Bu yasalar, işçi sınıfının parasız sağlık hizmeti almasına dönük olarak doğrudan ve yeni bir hak gaspına yol açmıyor. Ancak, devlete ait sağlık kuruluşlarının işleyişinde kapitalist piyasa mekanizmasının çok daha belirleyici hale gelmesinin önü açılıyor. Bunun tüm dünyada olduğu gibi bu ülkede de kaçınılmaz sonucu, giderek daha da niteliksizleşecek ve giderleri artan ölçüde doğrudan emekçiler tarafından karşılanacak bir sağlık hizmetidir. Diğer taraftan, devlete bağlı sağlık kuruluşlarında ücretli emekçi olarak çalışanların (doktorlar, hemşireler, hastabakıcılar, laborantlar vb.) ücretlerinde, emekli maaşlarında, çalışma koşullarında ve belki de en önemlisi iş güvencesinde belli kayıplar söz konusu olacaktır.
Yasayla yapılan düzenlemelerin önemlice bir bölümü, sağlık emekçilerinin döner sermaye gelirlerinden alacakları payın düzenlenmesine ve ek ödemelerin bir tavan ücretle sınırlandırılmasına yöneliktir. Her şeyden önce belirtmek gerekiyor ki, sağlık emekçilerinin ek ödemeler dışarıda bırakıldığında aldıkları çıplak ücret, tıpkı işçi sınıfının diğer kesimleri için olduğu gibi, insanca bir yaşamı mümkün kılmayan bir düzeydedir. AKP hükümeti, bu durumu düzeltici tedbirler almak yerine, sağlık emekçilerinin önüne çok daha uzun sürelerle, çok daha yoğun ve tempolu ve çok daha rekabetçi bir ortamda çalışarak daha fazla “performans sergilemeyi” ve böylece daha fazla gelir elde etmeyi bir çözüm olarak sunuyor. Parça başı ücret sistemi, sağlık alanına da “performans sistemi” olarak çoktan uygulanmış durumdadır. Çalışma koşullarının düzenlenmesini, nitelikli bir hizmetin sağlanmasına değil daha fazla kâr etme güdüsüne endeksleyen bir sistemde, hataların artması ve dolayısıyla hastaların sağlığının tehlike altında olması da kaçınılmazdır.

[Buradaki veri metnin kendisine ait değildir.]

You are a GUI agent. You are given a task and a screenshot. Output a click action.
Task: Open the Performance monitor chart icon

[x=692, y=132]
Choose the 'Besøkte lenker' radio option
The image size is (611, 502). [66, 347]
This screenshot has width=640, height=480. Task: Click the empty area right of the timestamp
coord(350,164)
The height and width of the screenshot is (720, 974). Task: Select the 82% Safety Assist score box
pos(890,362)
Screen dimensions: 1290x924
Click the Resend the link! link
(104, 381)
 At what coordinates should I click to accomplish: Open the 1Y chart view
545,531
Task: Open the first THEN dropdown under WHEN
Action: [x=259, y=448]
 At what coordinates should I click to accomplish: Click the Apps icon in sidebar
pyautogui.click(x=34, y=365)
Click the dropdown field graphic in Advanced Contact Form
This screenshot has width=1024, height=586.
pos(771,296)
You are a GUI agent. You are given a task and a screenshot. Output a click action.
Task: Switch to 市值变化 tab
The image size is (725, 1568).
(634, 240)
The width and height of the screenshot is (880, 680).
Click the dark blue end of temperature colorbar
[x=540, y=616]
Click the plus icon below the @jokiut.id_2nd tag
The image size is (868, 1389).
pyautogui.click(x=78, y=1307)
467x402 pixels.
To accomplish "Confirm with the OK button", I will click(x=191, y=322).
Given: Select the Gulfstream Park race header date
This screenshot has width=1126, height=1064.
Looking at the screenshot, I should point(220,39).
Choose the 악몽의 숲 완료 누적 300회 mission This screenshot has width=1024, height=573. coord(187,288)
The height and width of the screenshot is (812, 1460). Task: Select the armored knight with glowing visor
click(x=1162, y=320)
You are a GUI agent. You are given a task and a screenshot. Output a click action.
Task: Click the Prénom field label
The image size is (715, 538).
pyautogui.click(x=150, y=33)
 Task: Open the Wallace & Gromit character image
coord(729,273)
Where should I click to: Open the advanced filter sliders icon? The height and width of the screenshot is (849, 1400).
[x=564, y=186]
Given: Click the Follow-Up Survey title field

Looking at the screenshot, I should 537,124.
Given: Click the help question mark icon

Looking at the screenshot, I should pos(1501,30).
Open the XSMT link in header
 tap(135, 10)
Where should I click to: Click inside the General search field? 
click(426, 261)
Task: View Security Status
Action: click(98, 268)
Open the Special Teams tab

Daha yüksek bir gelir elde etmek için daha fazla “tıbbi işlem” yapmayı güdüleyen bu sistem, sağlık hizmetlerinin niteliğinin daha da düşmesine, hastaların muayene süresinin azalmasına ve tedavi maliyetlerinin de kaçınılmaz olarak artmasına yol açmıştır. Üstelik ve sağlık emekçileri açısından en önemlisi, söz konusu ek gelirin, garantisiz, adaletsiz ve hiçbir şekilde emeklilik ücretine yansımayan bir gelir oluşudur. Dahası bu yasaya göre, söz konusu ek ödemeler, nöbet ücretleri de dâhil olmak üzere, tümüyle döner sermaye tarafından karşılanacaktır. Böylelikle devletin sağlık hizmetine ayırdığı bütçenin daha da küçültülmesi hedeflenmektedir ki, bunun pratikteki anlamı, devlete ait sağlık kuruluşlarının ayakta kalmak için emekçilerden aldığı katkı paylarının resmen ya da fiilen arttırılmasıdır. Dahası döner sermaye gelirlerinin bir sağlık kuruluşundan diğerine önemli oranda değişkenlik göstermesi, aynı işi yapan sağlık emekçileri arasında bile önemli bir gelir farklılığını ve dolayısıyla rekabet ve bölünmüşlüğü getireceği gibi, bu gelirden yoksun durumdaki sağlık emekçilerini düşük bir çıplak ücretle baş başa bırakacaktır. SES İzmir Şubesinin yaptığı bir araştırmaya göre, döner sermayeden performansa göre pay alma sistemi, doktor-hemşire arasında 25 kattan fazla, doktor-doktor arasında ise 10 kattan fazla bir gelir uçurumunun doğmasına yol açabilmektedir.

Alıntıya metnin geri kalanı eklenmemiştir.